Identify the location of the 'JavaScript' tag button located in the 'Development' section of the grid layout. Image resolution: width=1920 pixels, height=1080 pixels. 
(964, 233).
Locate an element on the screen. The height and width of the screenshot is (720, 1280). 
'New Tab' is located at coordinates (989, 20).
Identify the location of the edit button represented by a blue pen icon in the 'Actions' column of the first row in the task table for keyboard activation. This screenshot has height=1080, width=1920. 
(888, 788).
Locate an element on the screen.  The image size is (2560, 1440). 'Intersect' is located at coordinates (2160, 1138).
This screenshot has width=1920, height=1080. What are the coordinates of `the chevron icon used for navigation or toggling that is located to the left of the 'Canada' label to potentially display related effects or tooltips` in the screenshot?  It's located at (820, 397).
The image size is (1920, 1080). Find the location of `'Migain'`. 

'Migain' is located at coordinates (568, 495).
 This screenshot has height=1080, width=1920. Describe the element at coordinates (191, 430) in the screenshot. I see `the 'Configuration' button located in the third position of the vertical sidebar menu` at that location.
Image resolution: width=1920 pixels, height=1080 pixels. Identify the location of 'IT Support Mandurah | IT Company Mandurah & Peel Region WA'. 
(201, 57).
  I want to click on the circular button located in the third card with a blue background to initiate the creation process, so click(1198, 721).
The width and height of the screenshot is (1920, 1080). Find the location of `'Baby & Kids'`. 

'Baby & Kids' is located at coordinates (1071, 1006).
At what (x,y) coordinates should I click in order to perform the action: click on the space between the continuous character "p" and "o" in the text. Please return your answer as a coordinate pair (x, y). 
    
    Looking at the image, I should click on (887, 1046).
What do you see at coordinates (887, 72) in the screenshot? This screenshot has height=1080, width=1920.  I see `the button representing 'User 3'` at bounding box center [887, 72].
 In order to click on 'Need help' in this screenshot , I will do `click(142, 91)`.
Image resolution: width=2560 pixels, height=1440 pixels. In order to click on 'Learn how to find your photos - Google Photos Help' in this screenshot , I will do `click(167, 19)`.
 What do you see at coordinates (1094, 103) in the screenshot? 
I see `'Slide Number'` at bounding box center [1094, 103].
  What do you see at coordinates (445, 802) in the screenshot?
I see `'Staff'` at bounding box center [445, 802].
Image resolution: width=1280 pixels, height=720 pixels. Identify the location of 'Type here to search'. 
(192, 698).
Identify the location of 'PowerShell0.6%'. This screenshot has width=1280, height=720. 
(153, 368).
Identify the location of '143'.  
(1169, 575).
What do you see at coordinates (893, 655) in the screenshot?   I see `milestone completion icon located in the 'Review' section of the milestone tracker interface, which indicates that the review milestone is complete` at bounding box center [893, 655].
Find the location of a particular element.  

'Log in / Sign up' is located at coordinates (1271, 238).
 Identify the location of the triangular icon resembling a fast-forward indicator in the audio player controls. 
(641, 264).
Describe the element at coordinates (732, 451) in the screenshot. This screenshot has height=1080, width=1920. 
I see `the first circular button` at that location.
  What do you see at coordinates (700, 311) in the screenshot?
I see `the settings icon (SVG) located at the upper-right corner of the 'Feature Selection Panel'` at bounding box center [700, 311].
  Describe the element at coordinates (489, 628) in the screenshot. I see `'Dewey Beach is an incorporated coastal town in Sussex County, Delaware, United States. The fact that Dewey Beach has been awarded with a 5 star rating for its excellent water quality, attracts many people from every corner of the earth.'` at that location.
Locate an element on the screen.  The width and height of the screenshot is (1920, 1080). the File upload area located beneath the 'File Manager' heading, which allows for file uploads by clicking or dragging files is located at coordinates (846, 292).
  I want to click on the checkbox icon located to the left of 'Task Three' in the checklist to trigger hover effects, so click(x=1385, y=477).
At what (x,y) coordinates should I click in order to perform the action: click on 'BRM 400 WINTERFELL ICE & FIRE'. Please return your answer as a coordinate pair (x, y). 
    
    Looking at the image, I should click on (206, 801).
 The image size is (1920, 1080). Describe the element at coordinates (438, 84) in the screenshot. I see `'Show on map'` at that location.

* _Directions_
Change each occurrence of "Identify the location of" in the rows above to "Find the position of". Write out all the rows again with nothing else altered.

* _The completed task_
Find the position of the 'JavaScript' tag button located in the 'Development' section of the grid layout. Image resolution: width=1920 pixels, height=1080 pixels. 
(964, 233).
Locate an element on the screen. The height and width of the screenshot is (720, 1280). 
'New Tab' is located at coordinates (989, 20).
Find the position of the edit button represented by a blue pen icon in the 'Actions' column of the first row in the task table for keyboard activation. This screenshot has height=1080, width=1920. 
(888, 788).
Locate an element on the screen.  The image size is (2560, 1440). 'Intersect' is located at coordinates (2160, 1138).
This screenshot has width=1920, height=1080. What are the coordinates of `the chevron icon used for navigation or toggling that is located to the left of the 'Canada' label to potentially display related effects or tooltips` in the screenshot?  It's located at (820, 397).
The image size is (1920, 1080). Find the location of `'Migain'`. 

'Migain' is located at coordinates (568, 495).
 This screenshot has height=1080, width=1920. Describe the element at coordinates (191, 430) in the screenshot. I see `the 'Configuration' button located in the third position of the vertical sidebar menu` at that location.
Image resolution: width=1920 pixels, height=1080 pixels. Find the position of 'IT Support Mandurah | IT Company Mandurah & Peel Region WA'. 
(201, 57).
  I want to click on the circular button located in the third card with a blue background to initiate the creation process, so click(1198, 721).
The width and height of the screenshot is (1920, 1080). Find the location of `'Baby & Kids'`. 

'Baby & Kids' is located at coordinates (1071, 1006).
At what (x,y) coordinates should I click in order to perform the action: click on the space between the continuous character "p" and "o" in the text. Please return your answer as a coordinate pair (x, y). 
    
    Looking at the image, I should click on (887, 1046).
What do you see at coordinates (887, 72) in the screenshot? This screenshot has height=1080, width=1920.  I see `the button representing 'User 3'` at bounding box center [887, 72].
 In order to click on 'Need help' in this screenshot , I will do `click(142, 91)`.
Image resolution: width=2560 pixels, height=1440 pixels. In order to click on 'Learn how to find your photos - Google Photos Help' in this screenshot , I will do `click(167, 19)`.
 What do you see at coordinates (1094, 103) in the screenshot? 
I see `'Slide Number'` at bounding box center [1094, 103].
  What do you see at coordinates (445, 802) in the screenshot?
I see `'Staff'` at bounding box center [445, 802].
Image resolution: width=1280 pixels, height=720 pixels. Find the position of 'Type here to search'. 
(192, 698).
Find the position of 'PowerShell0.6%'. This screenshot has width=1280, height=720. 
(153, 368).
Find the position of '143'.  
(1169, 575).
What do you see at coordinates (893, 655) in the screenshot?   I see `milestone completion icon located in the 'Review' section of the milestone tracker interface, which indicates that the review milestone is complete` at bounding box center [893, 655].
Find the location of a particular element.  

'Log in / Sign up' is located at coordinates (1271, 238).
 Find the position of the triangular icon resembling a fast-forward indicator in the audio player controls. 
(641, 264).
Describe the element at coordinates (732, 451) in the screenshot. This screenshot has height=1080, width=1920. 
I see `the first circular button` at that location.
  What do you see at coordinates (700, 311) in the screenshot?
I see `the settings icon (SVG) located at the upper-right corner of the 'Feature Selection Panel'` at bounding box center [700, 311].
  Describe the element at coordinates (489, 628) in the screenshot. I see `'Dewey Beach is an incorporated coastal town in Sussex County, Delaware, United States. The fact that Dewey Beach has been awarded with a 5 star rating for its excellent water quality, attracts many people from every corner of the earth.'` at that location.
Locate an element on the screen.  The width and height of the screenshot is (1920, 1080). the File upload area located beneath the 'File Manager' heading, which allows for file uploads by clicking or dragging files is located at coordinates (846, 292).
  I want to click on the checkbox icon located to the left of 'Task Three' in the checklist to trigger hover effects, so click(x=1385, y=477).
At what (x,y) coordinates should I click in order to perform the action: click on 'BRM 400 WINTERFELL ICE & FIRE'. Please return your answer as a coordinate pair (x, y). 
    
    Looking at the image, I should click on (206, 801).
 The image size is (1920, 1080). Describe the element at coordinates (438, 84) in the screenshot. I see `'Show on map'` at that location.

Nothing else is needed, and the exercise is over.